Your task – Please transcribe the data below exactly. Leave the pictures out.

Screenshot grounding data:
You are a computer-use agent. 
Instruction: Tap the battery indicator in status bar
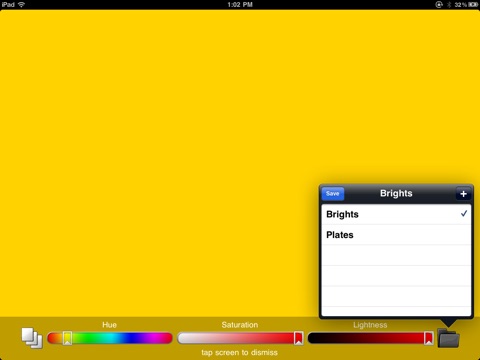pos(473,4)
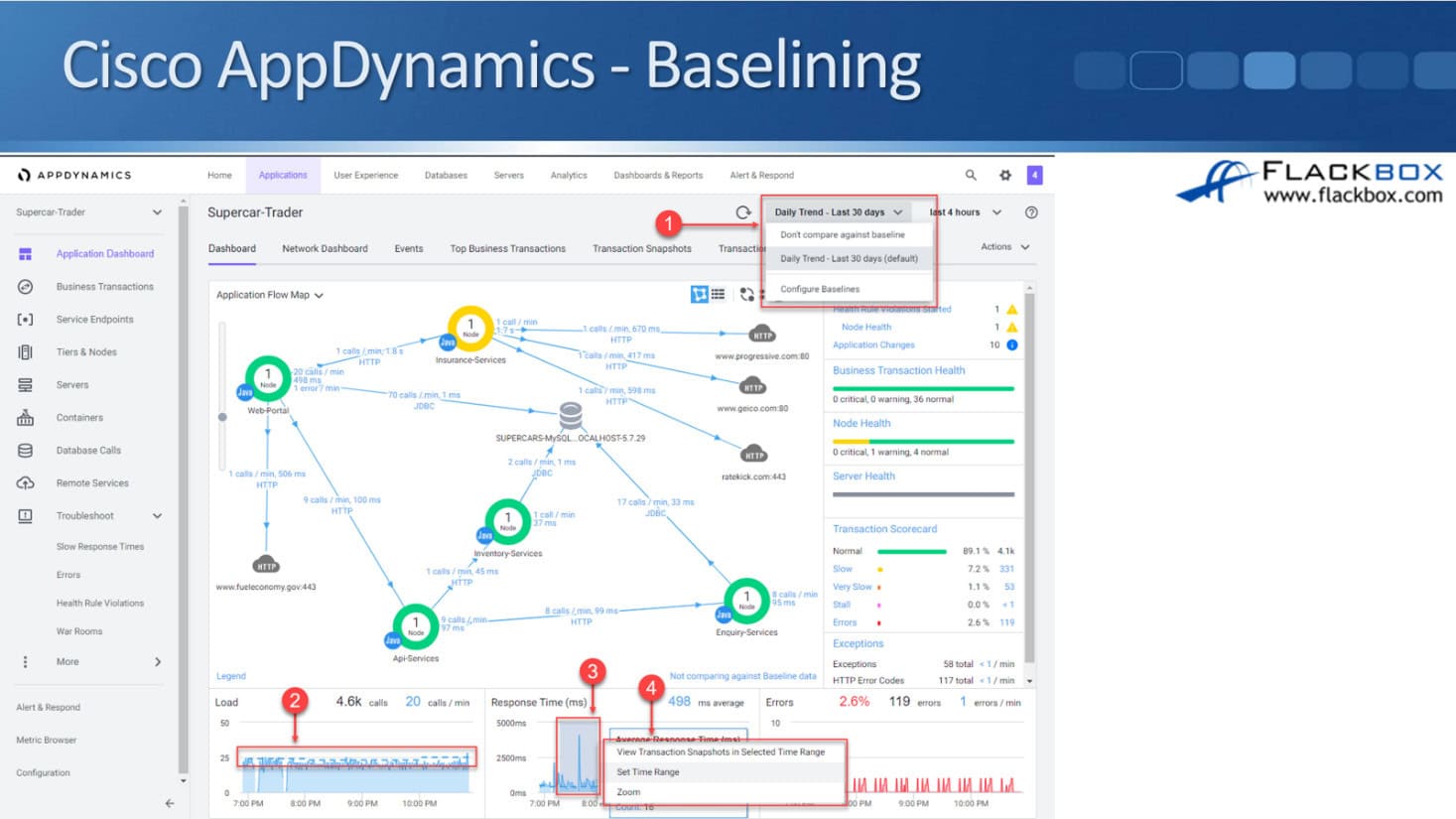The width and height of the screenshot is (1456, 819).
Task: Open settings via the gear icon
Action: coord(1004,175)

Solution to the exercise –
You are a computer-use agent. 
Instruction: Tap the battery indicator in status bar
pos(473,4)
The width and height of the screenshot is (1456, 819).
Task: Open settings via the gear icon
Action: coord(1004,175)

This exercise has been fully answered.